**STORED DATA:**
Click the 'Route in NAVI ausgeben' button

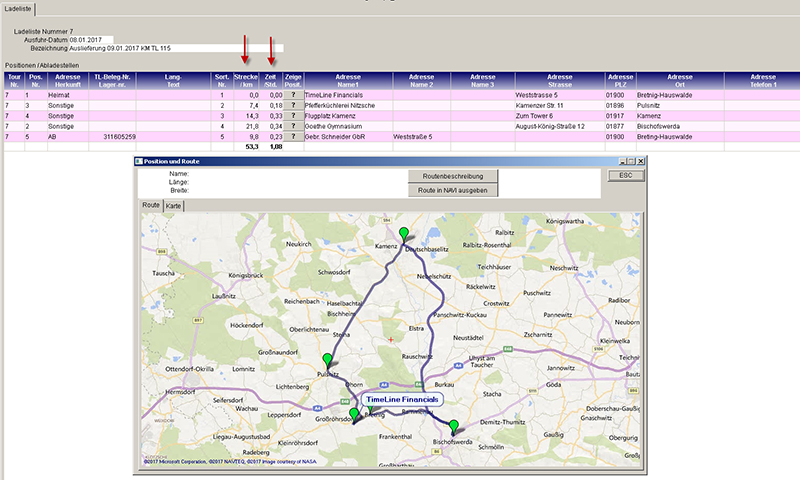click(453, 190)
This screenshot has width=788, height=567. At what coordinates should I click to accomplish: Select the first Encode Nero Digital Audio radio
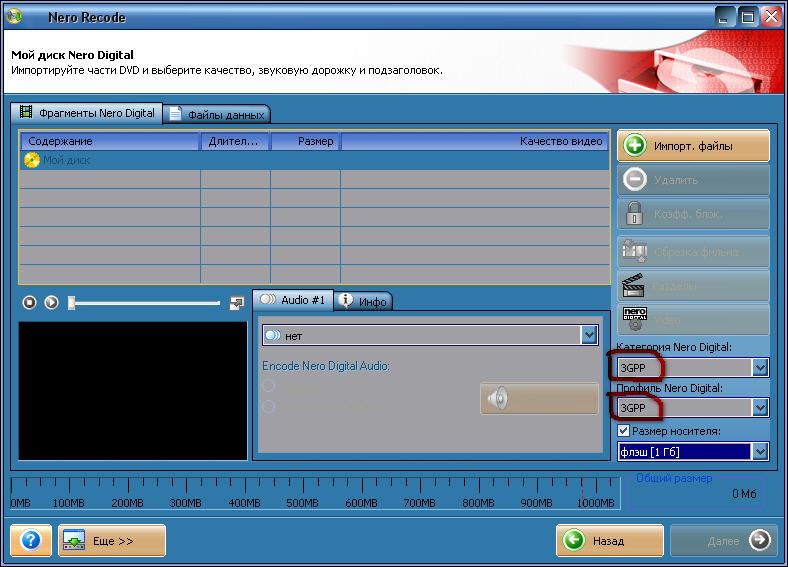click(268, 386)
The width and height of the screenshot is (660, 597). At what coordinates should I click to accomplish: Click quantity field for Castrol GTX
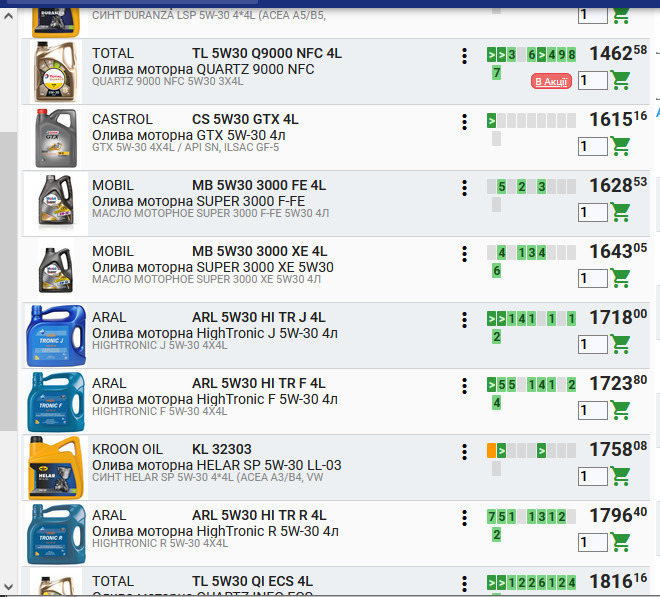592,147
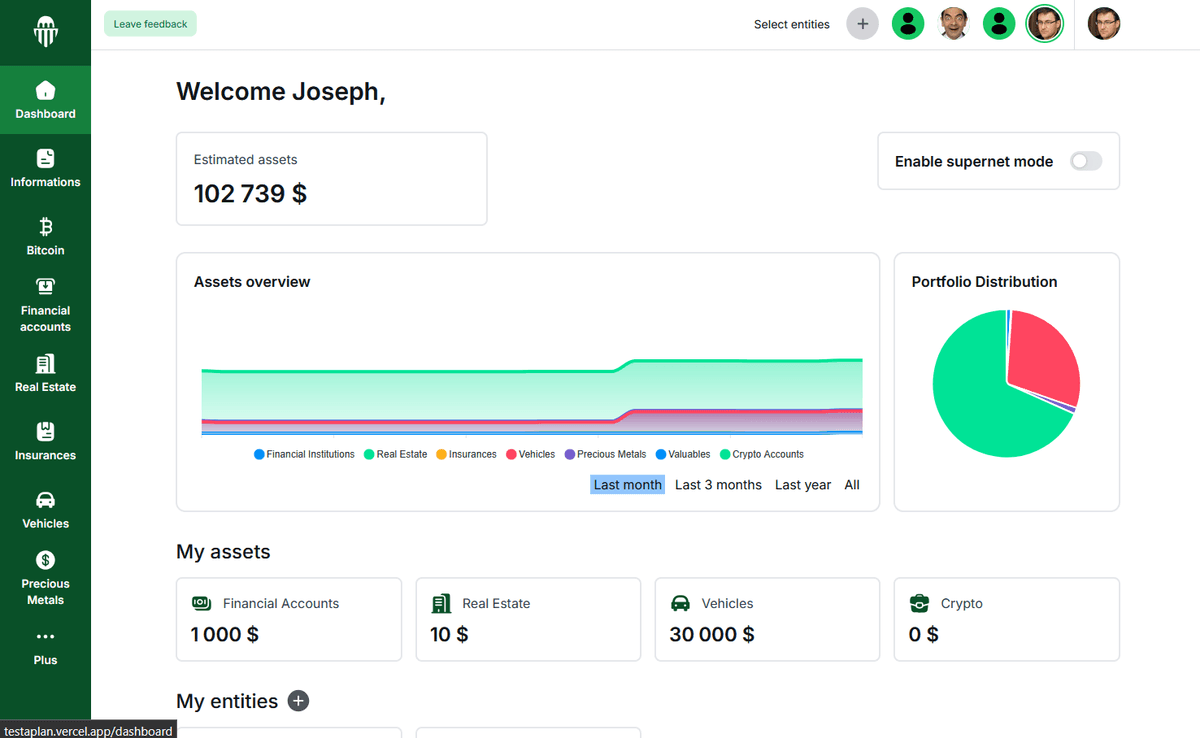Open user profile avatar menu far right
This screenshot has width=1200, height=738.
1103,24
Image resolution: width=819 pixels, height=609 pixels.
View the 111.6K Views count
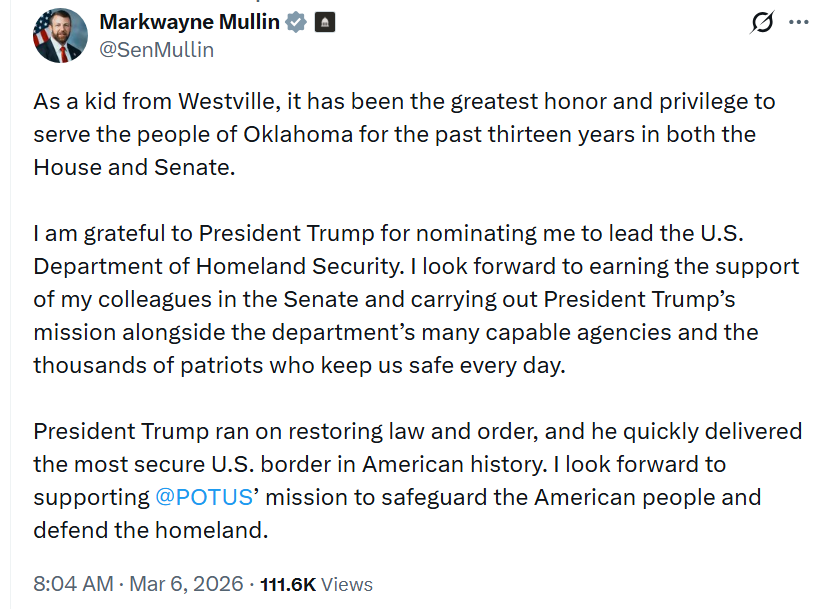coord(316,584)
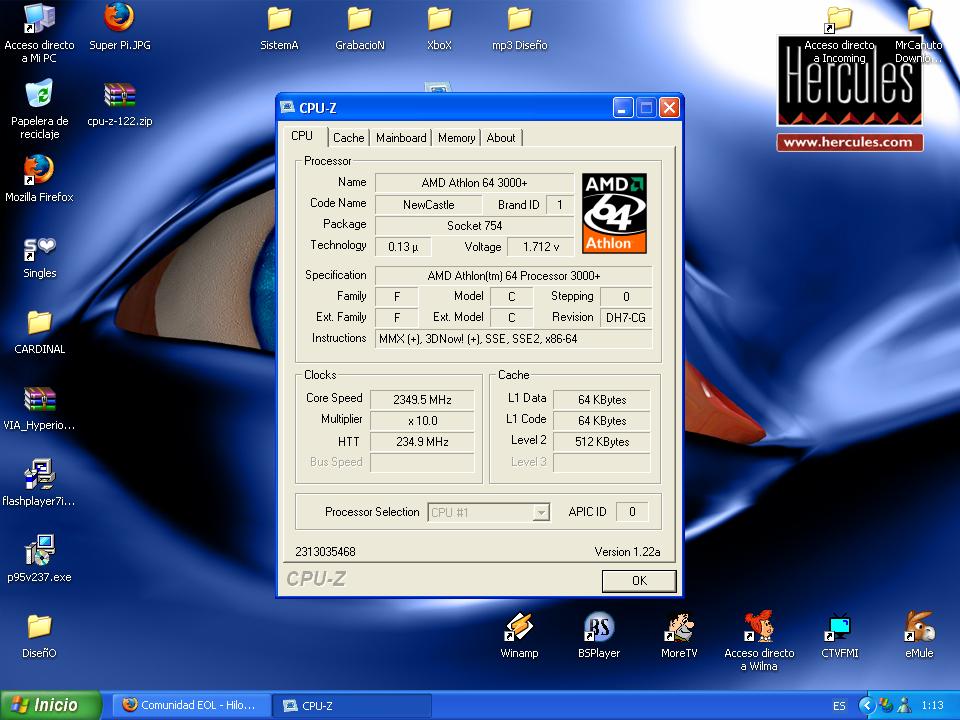Viewport: 960px width, 720px height.
Task: Open the eMule desktop shortcut
Action: 918,629
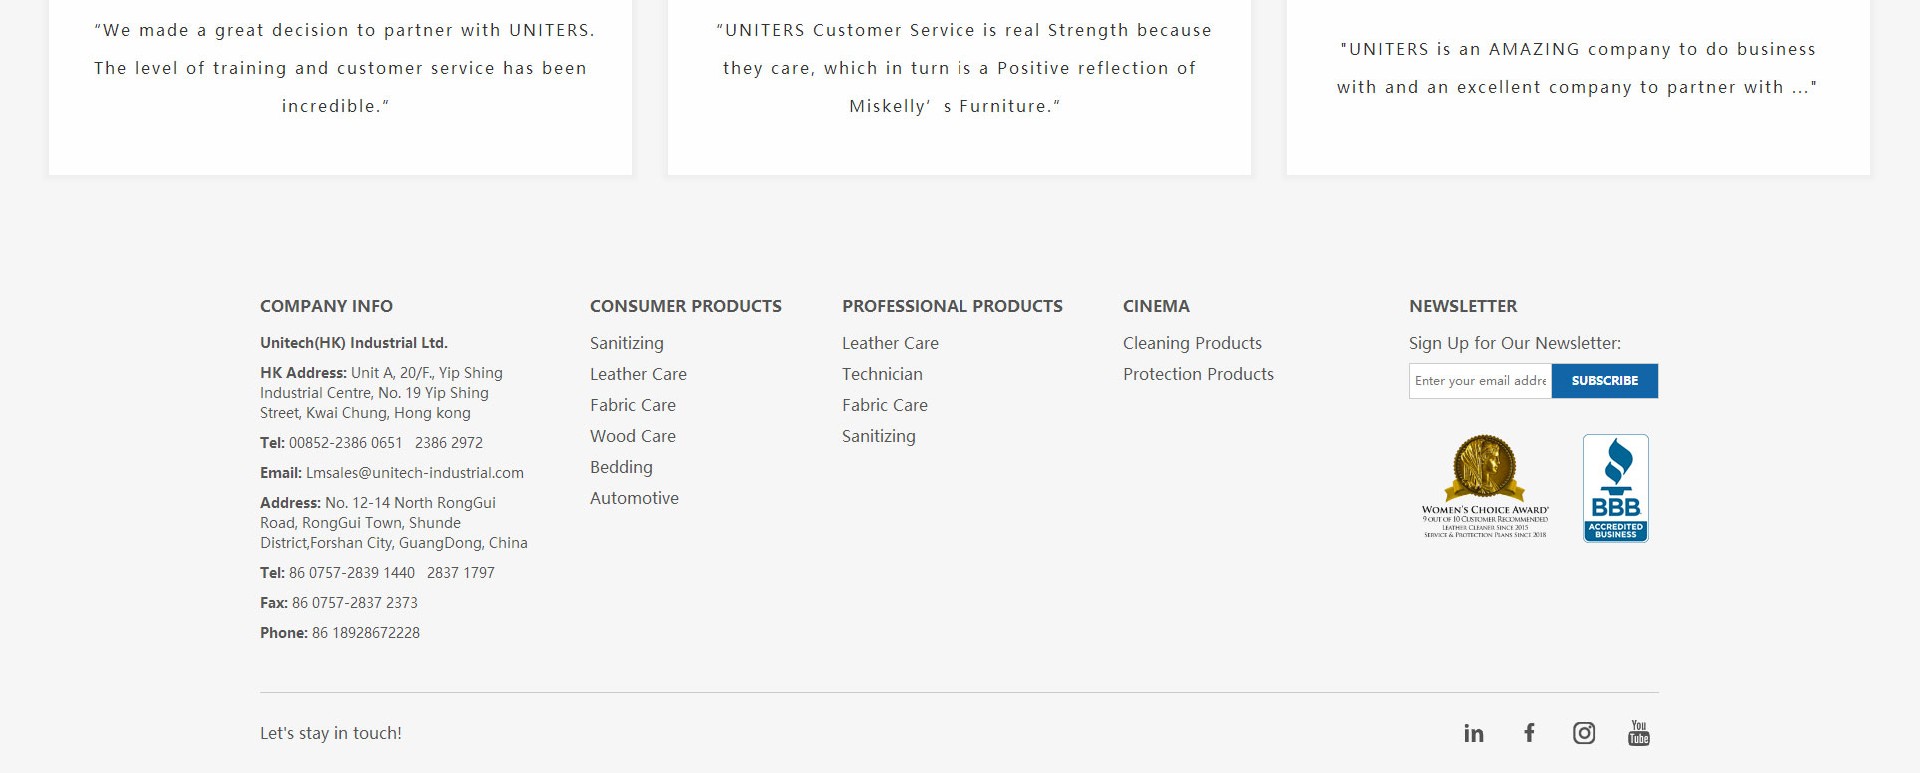Go to consumer Leather Care link

point(638,374)
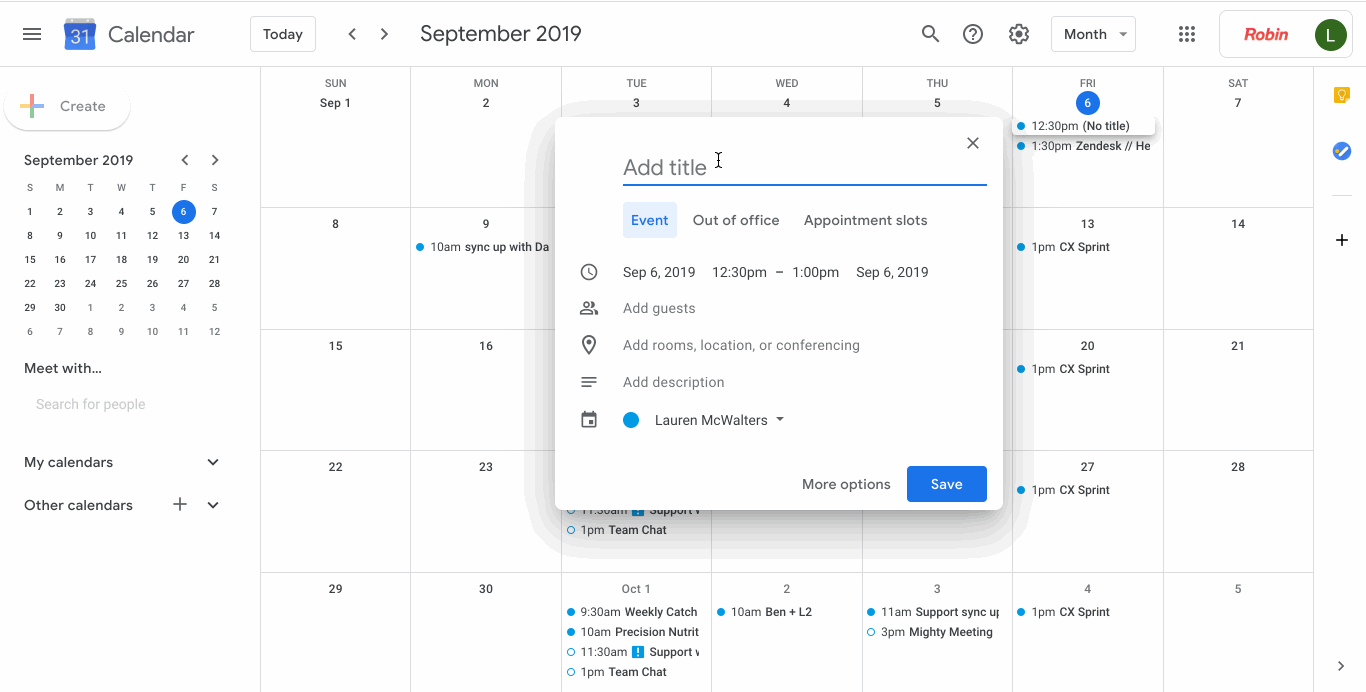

**YOUR TASK:** Would you please reproduce the entries above, starting at the line with "The width and" and stopping after the line with "Image resolution: width=819"? Omit any pictures.

**FINAL ANSWER:**
The width and height of the screenshot is (660, 597). At what coordinates should I click to accomplish: Click quantity field for Castrol GTX
592,147
Open user profile avatar menu far right
This screenshot has width=1200, height=738.
1103,24
Image resolution: width=819 pixels, height=609 pixels.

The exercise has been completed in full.